- Born: February 28, 1843 New London, Connecticut
- Died: November 22, 1929 (aged 86) Waterford, Connecticut
- Buried: Jordan Cemetery, Waterford, New London County, Connecticut
- Allegiance: United States
- Branch: United States Army
- Rank: Private
- Unit: 21st Regiment Connecticut Volunteer Infantry - Company F
- Conflicts: Battle of Fredericksburg
- Awards: Medal of Honor

= Wallace A. Beckwith =

Soldier in American Civil War

Private Wallace A. Beckwith (February 28, 1843 - November 22, 1929) was an American soldier who fought in the American Civil War. Beckwith was awarded the country's highest award for bravery during combat, the Medal of Honor, for his action at Fredericksburg, Virginia during the Battle of Fredericksburg on December 13, 1862. He was honored with the award on February 15, 1897.

==Biography==
Beckwith enlisted at New London, Connecticut.
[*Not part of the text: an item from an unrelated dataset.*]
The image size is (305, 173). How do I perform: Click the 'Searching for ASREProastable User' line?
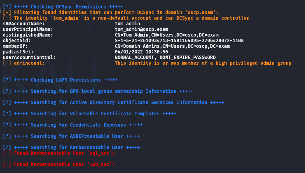click(71, 136)
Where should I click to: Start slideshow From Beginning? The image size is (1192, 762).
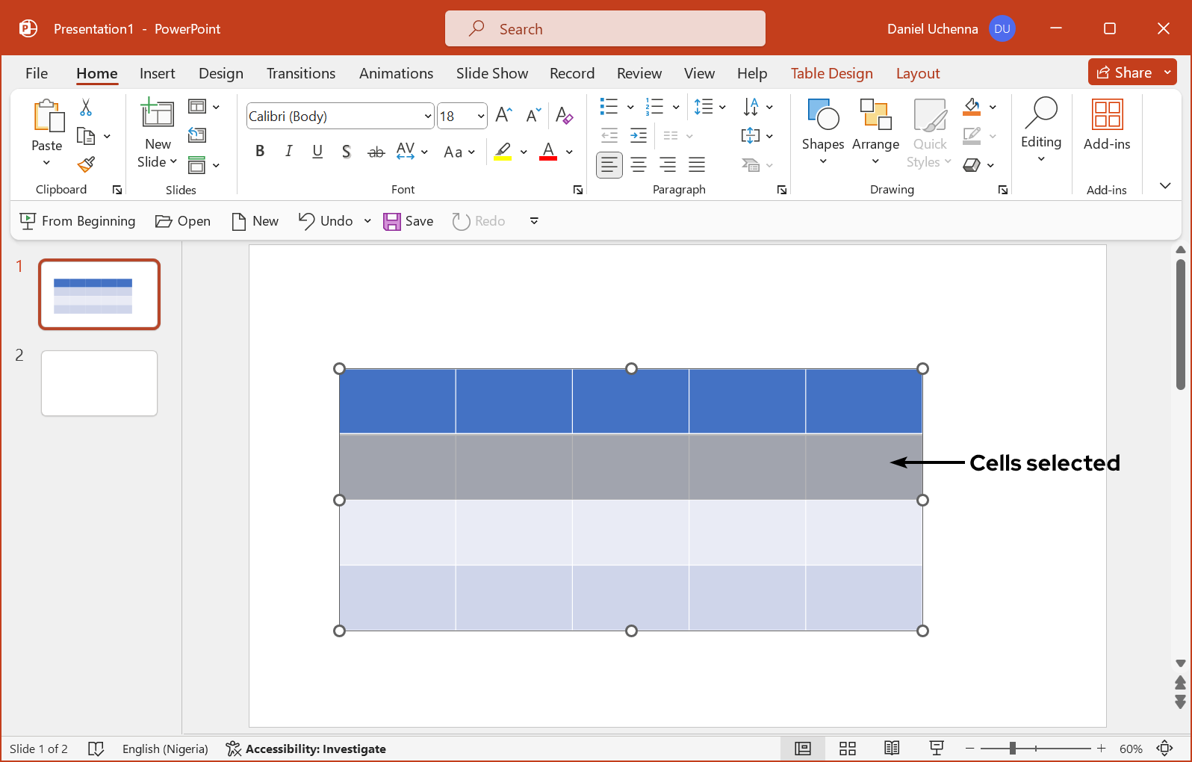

For his role in the Battle of Fredericksburg between December 11 and 15, 1862 Beckwith became one of five other Connecticut soldiers of the 21st Connecticut Infantry who were awarded the Medal of Honor for action during the Civil War.

==Medal of Honor citation==

Gallantly responded to a call for volunteers to man a battery, serving with great heroism until the termination of the engagement.